No espaço do Canto vai abrir um projecto novo, que ainda não pode revelar. E, entretanto, no Mini-Bar, que, tal como a Pizzaria Lisboa, passou a funcionar dentro do Bairro do Avillez (uma forma de poupar rendas, na lógica de corte de custos que teve que ser aplicada no último ano), recomeçam agora os concertos de música portuguesa, nomeadamente com “novos talentos”.
O emagrecimento foi duro. “No início de Abril tomámos decisões muito complicadas de não renovar contratos, chegar a acordo com alguns trabalhadores, fechar em definitivo alguns espaços, tentar secar ao máximo toda a estrutura e todos os custos para sobreviver. Foi a ideia de ter um barco que estava pesado e que ia ao fundo se não tirássemos algumas coisas lá de dentro. Isso implica tomar decisões que dificilmente voltam atrás, assumir perdas avultadíssimas em espaços que se abandonam de vez.”
Custou-lhe, acima de tudo, perder pessoas com quem trabalhava. Mas olha o actual desafio com algum optimismo. “Temos agora uma oportunidade de começar de novo com muito mais conhecimento. Não sou muito agarrado a bens materiais. Perdemos tudo o que tínhamos construído nos últimos quatro anos, em termos financeiros […] mas temos aqui a oportunidade.”
E, nessa oportunidade, uma aposta essencial é o Belcanto. “Não está em cima da mesa pormo-nos a abrir mais restaurantes na retoma. Temos o Belcanto, onde vamos investir mais do que nunca. Foi o único espaço onde não saiu ninguém da equipa, renovámos todos os contratos para conseguir não ter qualquer tipo de hesitação na abertura”.

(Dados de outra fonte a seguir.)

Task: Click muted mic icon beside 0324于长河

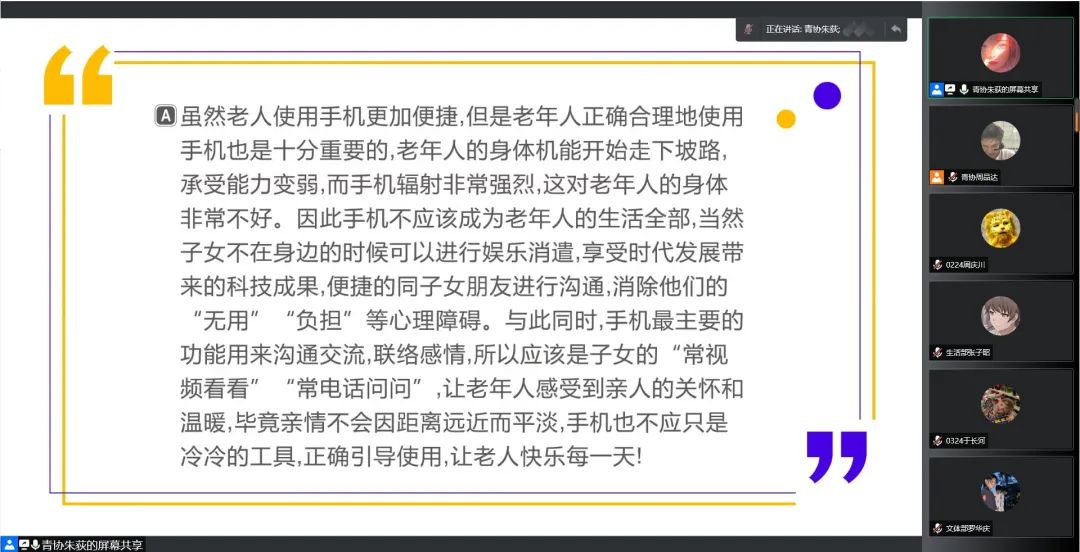Action: coord(937,440)
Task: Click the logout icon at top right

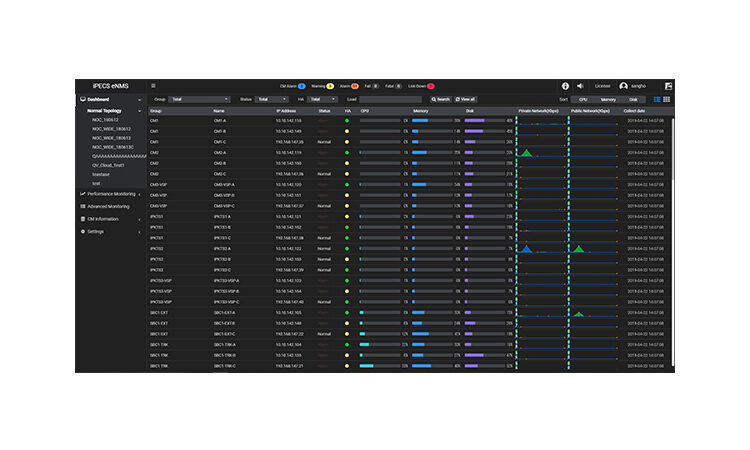Action: [x=668, y=86]
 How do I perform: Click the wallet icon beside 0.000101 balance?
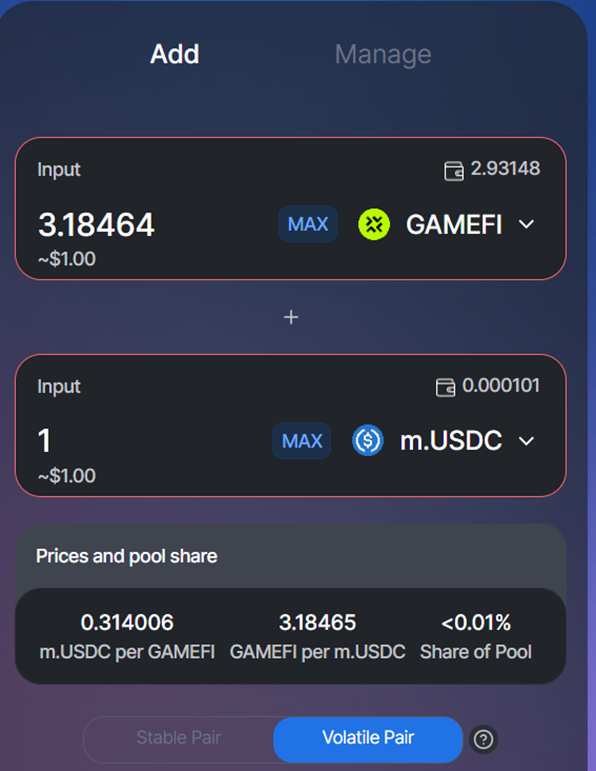(446, 387)
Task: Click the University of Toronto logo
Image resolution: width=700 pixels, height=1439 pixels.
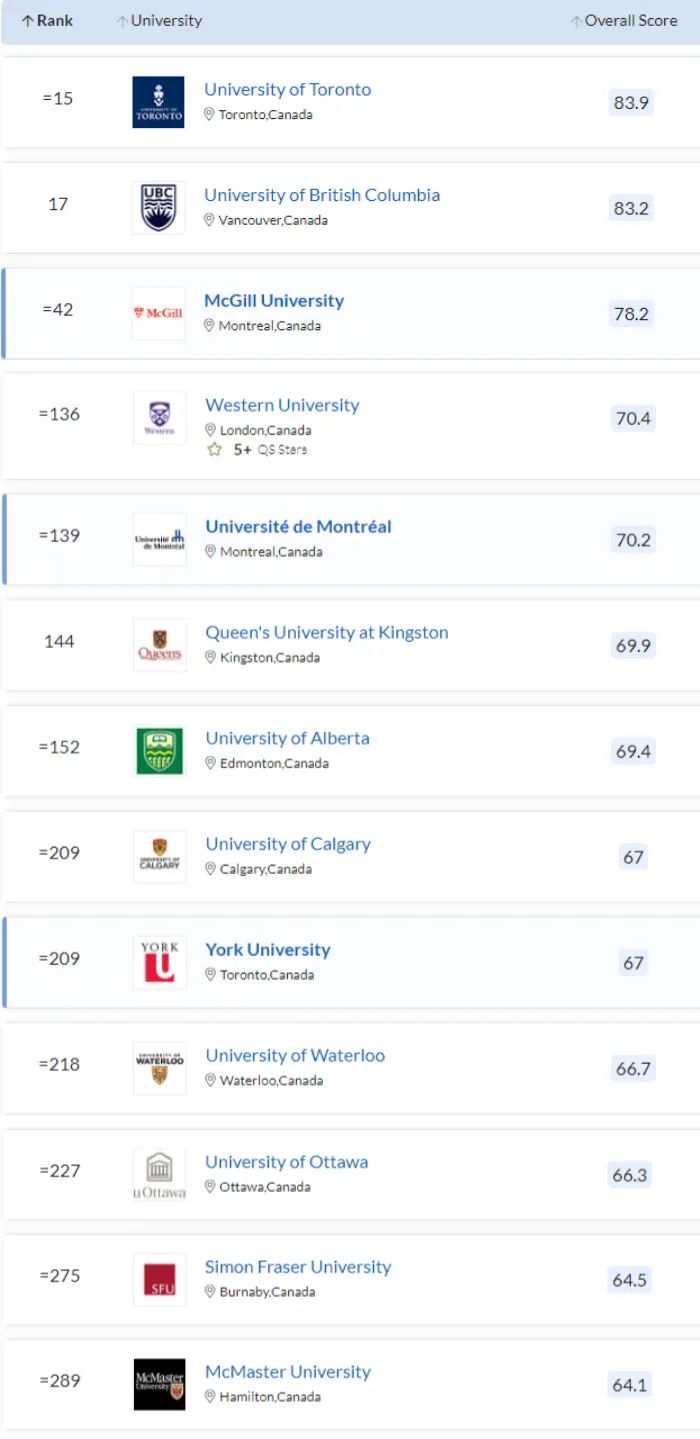Action: click(x=158, y=102)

E, como “depois da pandemia podemos assumir mais coisas”, diz claramente: “Trabalhamos para a terceira estrela Michelin, mas que venha na consequência de termos vindo a melhorar”. Receia, contudo, que a conjuntura atrase tudo. “Já tivemos um ano perdido, podemos ter outro. Não tivemos as visitas de inspecção necessárias para uma terceira estrela.” Deixa, no final desta conversa, um desejo, que é também um apelo ao Guia Michelin: “Que olhem para Portugal da mesma maneira que olham para Espanha”.